Using the records below, copy out exactly the line that contains "[Contact Us] (1110, 67)" and every line that follows it, up to and including the last, and no others.

▸ **SUPPLIED ENTRIES**
▶

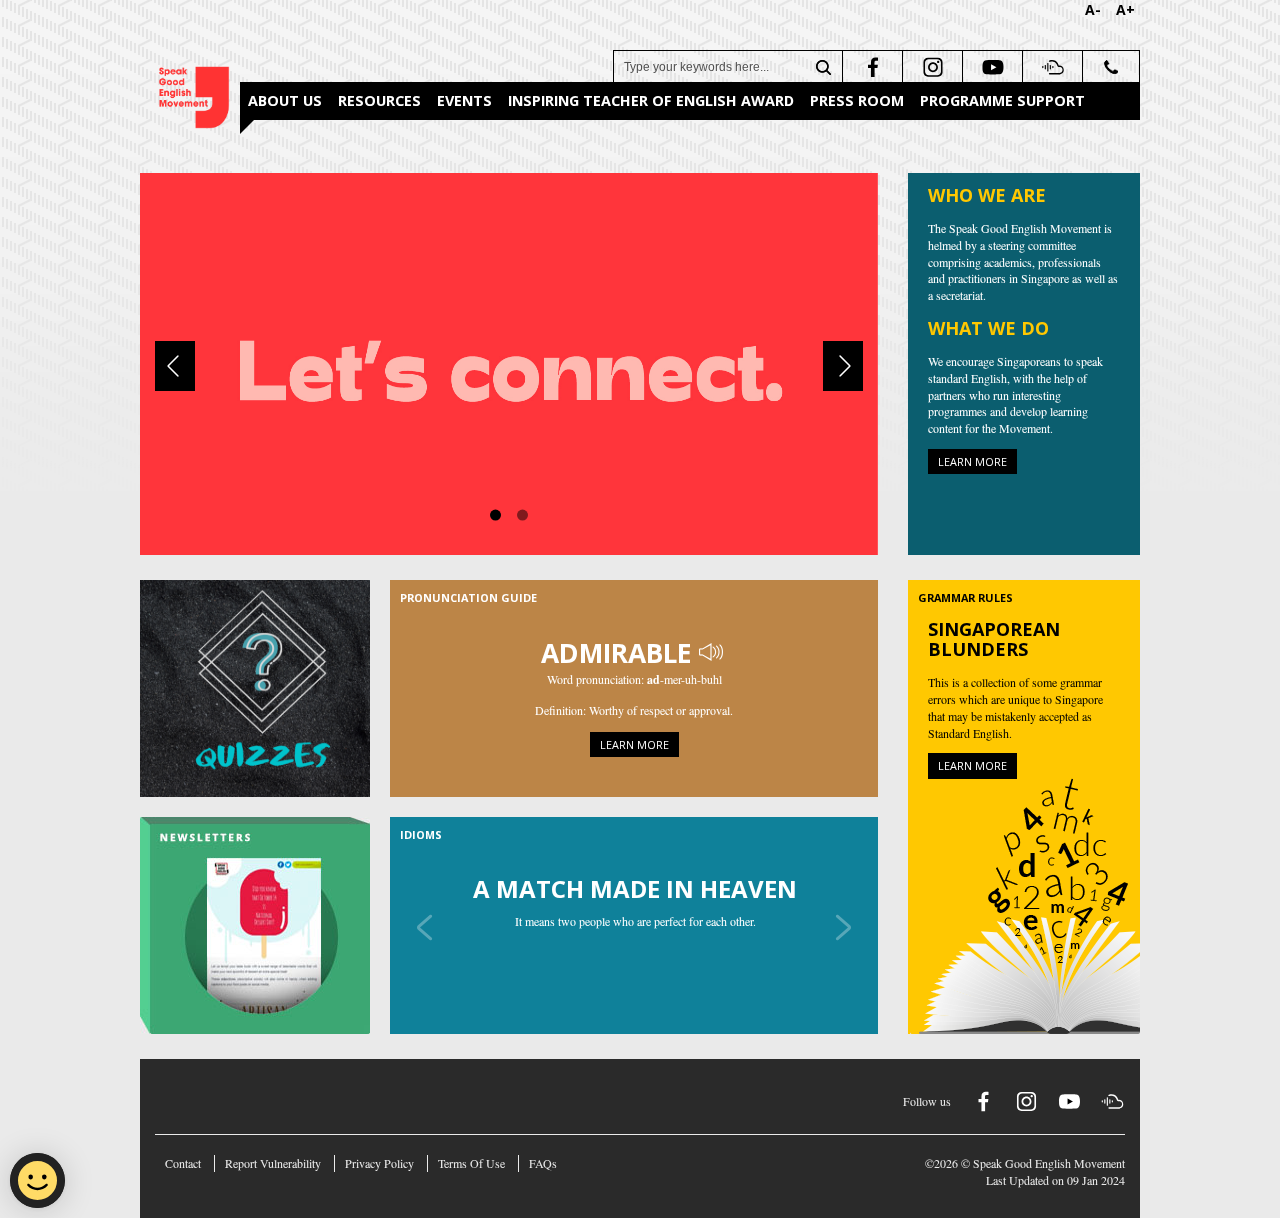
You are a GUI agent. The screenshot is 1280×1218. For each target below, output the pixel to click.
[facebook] (870, 67)
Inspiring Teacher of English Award (651, 100)
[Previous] (175, 366)
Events (464, 100)
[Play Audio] (713, 653)
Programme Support (1002, 100)
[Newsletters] (265, 925)
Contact (183, 1163)
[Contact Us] (1110, 67)
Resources (379, 100)
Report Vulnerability (273, 1163)
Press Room (857, 100)
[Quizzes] (265, 688)
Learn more (972, 461)
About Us (285, 100)
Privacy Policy (379, 1163)
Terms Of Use (471, 1163)
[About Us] (509, 361)
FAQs (543, 1163)
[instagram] (930, 67)
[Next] (843, 366)
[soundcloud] (1050, 67)
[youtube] (990, 67)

◀

▸ **ANSWER SPACE**
[Contact Us] (1110, 67)
Resources (379, 100)
Report Vulnerability (273, 1163)
Press Room (857, 100)
[Quizzes] (265, 688)
Learn more (972, 461)
About Us (285, 100)
Privacy Policy (379, 1163)
Terms Of Use (471, 1163)
[About Us] (509, 361)
FAQs (543, 1163)
[instagram] (930, 67)
[Next] (843, 366)
[soundcloud] (1050, 67)
[youtube] (990, 67)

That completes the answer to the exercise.